[Saved entries]
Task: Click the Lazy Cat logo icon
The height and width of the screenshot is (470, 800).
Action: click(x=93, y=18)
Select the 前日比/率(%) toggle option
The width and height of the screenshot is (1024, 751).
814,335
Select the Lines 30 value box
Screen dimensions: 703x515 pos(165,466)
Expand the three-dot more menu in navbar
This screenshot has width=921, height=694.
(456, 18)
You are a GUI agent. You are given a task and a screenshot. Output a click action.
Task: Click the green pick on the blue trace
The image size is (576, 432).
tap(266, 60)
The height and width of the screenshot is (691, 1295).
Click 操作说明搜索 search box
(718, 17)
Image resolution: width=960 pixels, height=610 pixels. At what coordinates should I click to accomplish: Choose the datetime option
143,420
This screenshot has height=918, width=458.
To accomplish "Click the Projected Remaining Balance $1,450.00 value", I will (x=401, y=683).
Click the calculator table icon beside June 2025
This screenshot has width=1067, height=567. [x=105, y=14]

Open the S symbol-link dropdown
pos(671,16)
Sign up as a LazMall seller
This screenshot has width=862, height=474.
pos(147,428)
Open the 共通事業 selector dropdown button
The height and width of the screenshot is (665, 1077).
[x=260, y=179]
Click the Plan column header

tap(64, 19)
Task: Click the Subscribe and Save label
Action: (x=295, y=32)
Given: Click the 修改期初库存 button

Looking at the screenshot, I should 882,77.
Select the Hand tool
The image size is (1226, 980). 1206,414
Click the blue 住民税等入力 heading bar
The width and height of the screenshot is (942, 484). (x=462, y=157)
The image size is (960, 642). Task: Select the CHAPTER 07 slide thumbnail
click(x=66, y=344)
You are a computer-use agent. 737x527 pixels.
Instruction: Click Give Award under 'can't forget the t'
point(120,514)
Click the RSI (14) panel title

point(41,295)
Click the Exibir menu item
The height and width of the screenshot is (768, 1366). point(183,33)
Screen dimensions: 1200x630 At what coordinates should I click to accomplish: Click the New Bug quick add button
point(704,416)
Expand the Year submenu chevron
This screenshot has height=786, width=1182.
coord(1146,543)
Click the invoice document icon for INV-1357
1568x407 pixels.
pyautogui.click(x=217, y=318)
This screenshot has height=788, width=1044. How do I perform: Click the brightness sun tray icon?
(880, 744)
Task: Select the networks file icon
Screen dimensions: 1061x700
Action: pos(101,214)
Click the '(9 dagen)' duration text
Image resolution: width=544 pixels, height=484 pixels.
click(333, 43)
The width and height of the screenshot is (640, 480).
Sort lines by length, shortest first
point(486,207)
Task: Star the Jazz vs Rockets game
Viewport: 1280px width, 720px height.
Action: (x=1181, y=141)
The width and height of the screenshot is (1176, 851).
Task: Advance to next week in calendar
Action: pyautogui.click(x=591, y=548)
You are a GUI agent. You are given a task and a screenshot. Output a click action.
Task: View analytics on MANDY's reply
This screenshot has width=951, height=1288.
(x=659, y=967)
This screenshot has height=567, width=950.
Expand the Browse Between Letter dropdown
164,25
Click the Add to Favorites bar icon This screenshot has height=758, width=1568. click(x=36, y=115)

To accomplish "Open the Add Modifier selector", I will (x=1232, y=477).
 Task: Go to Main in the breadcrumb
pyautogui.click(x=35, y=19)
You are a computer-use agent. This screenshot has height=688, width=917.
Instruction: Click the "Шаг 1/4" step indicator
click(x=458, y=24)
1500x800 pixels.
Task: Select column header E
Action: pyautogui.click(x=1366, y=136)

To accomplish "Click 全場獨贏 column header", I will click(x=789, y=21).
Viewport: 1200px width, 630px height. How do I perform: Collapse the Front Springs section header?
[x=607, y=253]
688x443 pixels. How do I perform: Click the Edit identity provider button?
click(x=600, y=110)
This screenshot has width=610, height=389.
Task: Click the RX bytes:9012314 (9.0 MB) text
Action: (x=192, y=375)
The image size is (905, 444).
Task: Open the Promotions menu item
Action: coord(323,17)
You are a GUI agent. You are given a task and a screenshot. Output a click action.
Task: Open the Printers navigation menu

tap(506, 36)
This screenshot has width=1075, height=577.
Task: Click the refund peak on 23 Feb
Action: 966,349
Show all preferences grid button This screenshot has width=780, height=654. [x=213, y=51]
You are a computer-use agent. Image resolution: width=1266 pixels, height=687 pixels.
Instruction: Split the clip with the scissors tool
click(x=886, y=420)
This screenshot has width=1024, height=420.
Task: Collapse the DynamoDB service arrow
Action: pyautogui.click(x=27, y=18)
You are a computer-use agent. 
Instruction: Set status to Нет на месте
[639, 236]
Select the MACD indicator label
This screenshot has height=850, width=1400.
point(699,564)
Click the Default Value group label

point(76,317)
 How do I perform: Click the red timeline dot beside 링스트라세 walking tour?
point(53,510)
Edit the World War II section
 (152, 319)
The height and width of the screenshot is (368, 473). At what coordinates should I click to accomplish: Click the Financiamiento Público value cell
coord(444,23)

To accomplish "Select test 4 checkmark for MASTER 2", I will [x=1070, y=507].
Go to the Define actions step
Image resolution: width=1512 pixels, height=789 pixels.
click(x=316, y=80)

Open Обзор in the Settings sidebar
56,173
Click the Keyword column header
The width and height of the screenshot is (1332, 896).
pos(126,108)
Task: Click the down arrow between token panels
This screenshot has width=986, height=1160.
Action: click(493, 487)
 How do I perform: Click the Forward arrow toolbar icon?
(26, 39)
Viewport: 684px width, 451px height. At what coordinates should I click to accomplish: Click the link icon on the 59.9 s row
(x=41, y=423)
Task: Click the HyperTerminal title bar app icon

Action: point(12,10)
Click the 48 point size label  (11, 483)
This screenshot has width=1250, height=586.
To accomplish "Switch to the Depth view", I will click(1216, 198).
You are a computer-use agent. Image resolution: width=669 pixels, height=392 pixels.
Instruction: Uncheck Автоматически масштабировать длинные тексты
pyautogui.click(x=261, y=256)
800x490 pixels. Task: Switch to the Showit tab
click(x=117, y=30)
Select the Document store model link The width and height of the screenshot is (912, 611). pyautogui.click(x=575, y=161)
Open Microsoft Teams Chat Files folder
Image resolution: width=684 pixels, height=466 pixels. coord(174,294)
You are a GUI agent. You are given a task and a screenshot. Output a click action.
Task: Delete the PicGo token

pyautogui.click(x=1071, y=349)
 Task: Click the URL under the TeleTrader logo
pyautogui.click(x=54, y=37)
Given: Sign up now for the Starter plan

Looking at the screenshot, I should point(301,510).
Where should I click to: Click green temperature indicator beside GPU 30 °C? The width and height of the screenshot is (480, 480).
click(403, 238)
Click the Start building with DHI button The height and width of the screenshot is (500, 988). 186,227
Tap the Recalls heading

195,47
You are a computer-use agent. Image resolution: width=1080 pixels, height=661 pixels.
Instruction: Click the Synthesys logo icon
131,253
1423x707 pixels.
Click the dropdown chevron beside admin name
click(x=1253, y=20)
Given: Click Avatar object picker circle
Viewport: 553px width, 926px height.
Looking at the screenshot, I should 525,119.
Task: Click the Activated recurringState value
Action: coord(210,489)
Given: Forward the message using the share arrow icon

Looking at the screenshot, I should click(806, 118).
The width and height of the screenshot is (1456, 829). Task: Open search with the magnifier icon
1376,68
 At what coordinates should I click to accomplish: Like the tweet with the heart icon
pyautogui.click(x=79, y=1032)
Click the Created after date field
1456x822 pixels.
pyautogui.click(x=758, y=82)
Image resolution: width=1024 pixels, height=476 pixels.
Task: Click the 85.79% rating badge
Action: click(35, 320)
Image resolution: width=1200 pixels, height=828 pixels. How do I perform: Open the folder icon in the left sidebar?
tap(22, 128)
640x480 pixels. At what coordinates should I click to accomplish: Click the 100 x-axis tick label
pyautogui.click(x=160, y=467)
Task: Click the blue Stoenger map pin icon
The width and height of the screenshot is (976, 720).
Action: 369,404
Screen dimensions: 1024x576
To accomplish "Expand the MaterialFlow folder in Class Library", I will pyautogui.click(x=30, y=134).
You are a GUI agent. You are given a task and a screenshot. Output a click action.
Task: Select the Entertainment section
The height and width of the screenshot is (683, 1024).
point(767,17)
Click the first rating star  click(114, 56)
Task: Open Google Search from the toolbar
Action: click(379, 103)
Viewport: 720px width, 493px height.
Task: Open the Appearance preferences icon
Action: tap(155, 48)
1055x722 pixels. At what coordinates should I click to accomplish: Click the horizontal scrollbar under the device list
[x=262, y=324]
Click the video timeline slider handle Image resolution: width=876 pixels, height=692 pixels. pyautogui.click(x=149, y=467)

* _Assignment_:
"will" is the string to look for; please copy every line of the records above where it appears.

* _Solution to the problem_:
To accomplish "Click the Projected Remaining Balance $1,450.00 value", I will (x=401, y=683).
To accomplish "Open the Add Modifier selector", I will (x=1232, y=477).
To accomplish "Click 全場獨贏 column header", I will click(x=789, y=21).
To accomplish "Select test 4 checkmark for MASTER 2", I will [x=1070, y=507].
To accomplish "Switch to the Depth view", I will click(1216, 198).
To accomplish "Expand the MaterialFlow folder in Class Library", I will pyautogui.click(x=30, y=134).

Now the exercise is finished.